An Amazon Kinesis Streams producer is any application that puts user data records into an Kinesis stream (also called data ingestion). The Kinesis Producer Library (KPL) simplifies producer application development, allowing developers to achieve high write throughput to a Kinesis stream.

You can monitor the KPL with Amazon CloudWatch. For more information, see Monitoring the Kinesis Producer Library with Amazon CloudWatch.

Role of the KPL

The KPL is an easy-to-use, highly configurable library that helps you write to a Kinesis stream. It acts as an intermediary between your producer application code and the Kinesis Streams API actions. The KPL performs the following primary tasks:

  • Writes to one or more Kinesis streams with an automatic and configurable retry mechanism

  • Collects records and uses PutRecords to write multiple records to multiple shards per request

  • Aggregates user records to increase payload size and improve throughput

  • Integrates seamlessly with the Kinesis Client Library (KCL) to de-aggregate batched records on the consumer

  • Submits Amazon CloudWatch metrics on your behalf to provide visibility into producer performance

Note that the KPL is different from the Kinesis Streams API that is available in the AWS SDKs. The Kinesis Streams API helps you manage many aspects of Kinesis Streams (including creating streams, resharding, and putting and getting records), while the KPL provides a layer of abstraction specifically for ingesting data. For information about the Kinesis Streams API, see the Amazon Kinesis API Reference.

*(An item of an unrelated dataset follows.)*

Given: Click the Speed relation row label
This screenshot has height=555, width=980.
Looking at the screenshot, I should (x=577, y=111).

Advantages of Using the KPL

The following list represents some of the major advantages to using the KPL for developing Kinesis Streams producers.

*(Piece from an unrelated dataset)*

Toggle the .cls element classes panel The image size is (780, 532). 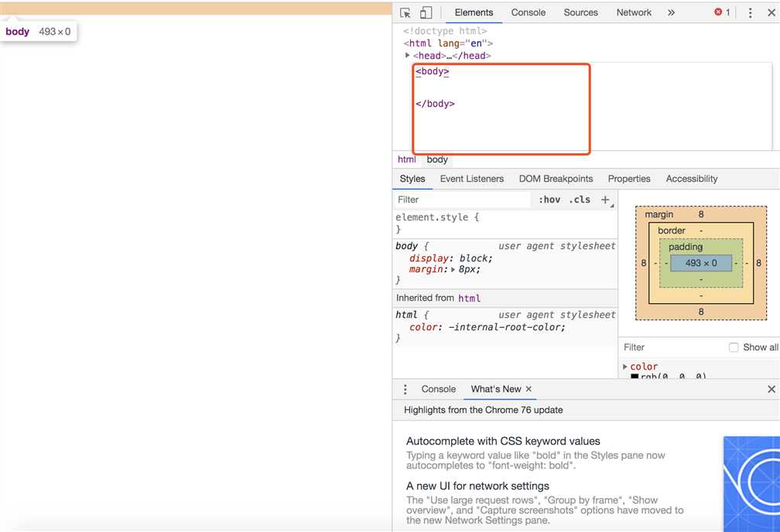tap(580, 200)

The KPL can be used in either synchronous or asynchronous use cases. We suggest using the higher performance of the asynchronous interface unless there is a specific reason to use synchronous behavior. For more information about these two use cases and example code, see Writing to your Kinesis Streams Stream Using the KPL.

Performance Benefits

The KPL can help build high-performance producers. Consider a situation where your Amazon EC2 instances serve as a proxy for collecting 100-byte events from hundreds or thousands of low power devices and writing records into an Kinesis stream. These EC2 instances must each write thousands of events per second to your Kinesis stream. To achieve the throughput needed, producers must implement complicated logic such as batching or multithreading, in addition to retry logic and record de-aggregation at the consumer side. The KPL performs all of these tasks for you.

Consumer-side Ease of Use

For consumer-side developers using the KCL in Java, the KPL integrates without additional effort. When the KCL retrieves an aggregated Kinesis Streams record consisting of multiple KPL user records, it automatically invokes the KPL to extract the individual user records before returning them to the user.

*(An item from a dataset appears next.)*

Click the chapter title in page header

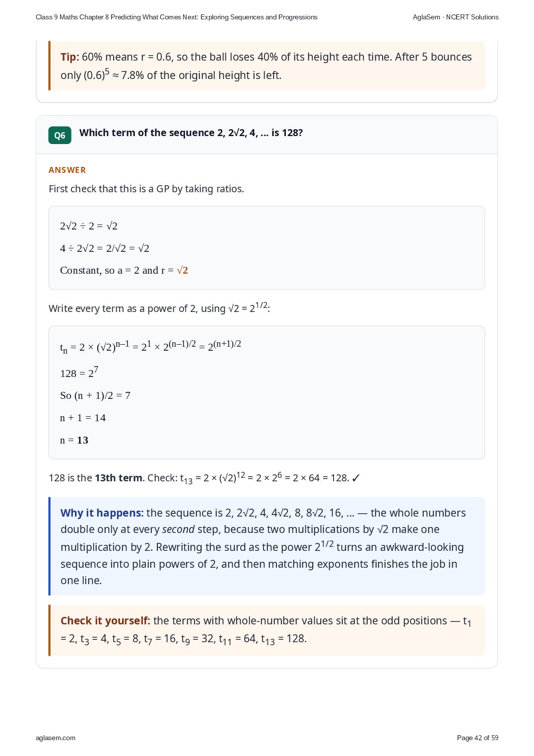click(177, 17)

For consumer-side developers who do not use the KCL but instead use the API operation GetRecords directly, a KPL Java library is available to extract the individual user records before returning them to the user.

Producer Monitoring

You can collect, monitor, and analyze your Kinesis Streams producers using Amazon CloudWatch and the KPL. The KPL emits throughput, error, and other metrics to CloudWatch on your behalf, and is configurable to monitor at the stream, shard, or producer level.

Asynchronous Architecture

Because the KPL may buffer records before sending them to Kinesis Streams, it does not force the caller application to block and wait for a confirmation that the record has arrived at the server before continuing execution. A call to put a record into the KPL always returns immediately and does not wait for the record to be sent or a response to be received from the server. Instead, a Future object is created that receives the result of sending the record to Kinesis Streams at a later time. This is the same behavior as asynchronous clients in the AWS SDK.

When Not To Use the KPL

The KPL can incur an additional processing delay of up to RecordMaxBufferedTime within the library (user-configurable). Larger values of RecordMaxBufferedTime results in higher packing efficiencies and better performance. Applications that cannot tolerate this additional delay may need to use the AWS SDK directly. For more information about using the AWS SDK with Kinesis Streams, see Developing Amazon Kinesis Streams Producers Using the Amazon Kinesis Streams API with the AWS SDK for Java. For more information about RecordMaxBufferedTime and other user-configurable properties of the KPL, see Configuring the KPL.